* EXERCISE 1 *
In the article on egg freezing benefits, what percentage of employers offer paid parental leave according to the 2019 Kaiser Family Foundation survey?
* EXERCISE 2 *
From the egg freezing article, reproduce word for word the passage between "When trying to" and "worry about children.", inclusive.

* SOURCE DOCUMENT *
===============

When trying to recruit more women, it has become trendy for companies to offer to cover the cost of egg freezing as a benefit. The rationale: Freeze your eggs so you can focus on building a successful career without having to worry about children.
One such company is Facebook and, as an article in Vice observes, the idea is meant to be empowering, a “message [that] dovetails with the argument that Sandberg helped shape, at Facebook and beyond, five years ago: that egg freezing gives women real agency rather than the illusion of it.” However, a former employee wrote that she found the company’s approach to offering this benefit “paternalistic,” saying that she felt pressured to freeze her eggs while working long hours: “All I had to do was devote myself to work and everything else would be magically taken care of.”
In an article for Bloomberg Law, attorney Lauren Geisser asks whether the popularity of egg freezing benefits will “result in our society accepting the male-oriented workplace where motherhood is incompatible with work and should thus be delayed.” It’s an important point to consider, especially as Catholics look to make our society more supportive of families.
Furthermore, there is no mandated paid maternity leave in the United States and, for women at companies with fewer than 50 employees, there isn’t even mandated unpaid maternity leave. According to a 2019 survey by the Kaiser Family Foundation (KFF), only 25% of employers offer paid parental leave “to at least some employees” and only 35% of Americans work at companies that offer paid parental leave. In addition, many companies have fostered an environment that is unsupportive at best and punitive at worst to working mothers — a reality that the COVID-19 pandemic has put in sharp focus, as almost 2.4 million women left the workforce between February 2020 and February 2021, compared with fewer than 1.8 million men.
In this context, we can see how offering egg freezing as a “benefit” to working women might be a cop-out for an employer: It’s more appealing to have a childless woman working over 40 hours per week than to have a woman leave for weeks at a time after having a baby, and then manage the demands of motherhood with the demands of her job.
In his 1995 “Letter to Women,” Pope St. John Paul II wrote that “a greater presence of women in society […] will help to manifest the contradictions present when society is organized solely according to the criteria of efficiency and productivity, and it will force systems to be redesigned in a way which favors the processes of humanization which mark the ‘civilization of love.’” Whether overtly or subtly, viewing fertility as an obstacle to a woman’s career is a prime example of organizing society according to the criteria of efficiency and productivity. We might ask ourselves what these companies are really saying when they offer egg freezing as a benefit.

===============

* DATA SEGMENT *
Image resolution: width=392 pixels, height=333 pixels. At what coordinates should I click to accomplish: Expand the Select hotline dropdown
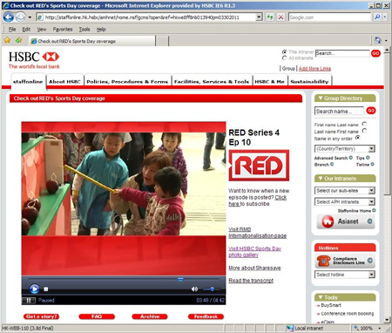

===============

* RESPONSE AREA 1 *
Only 25% of employers offer paid parental leave to at least some employees.

* RESPONSE AREA 2 *
When trying to recruit more women, it has become trendy for companies to offer to cover the cost of egg freezing as a benefit. The rationale: Freeze your eggs so you can focus on building a successful career without having to worry about children.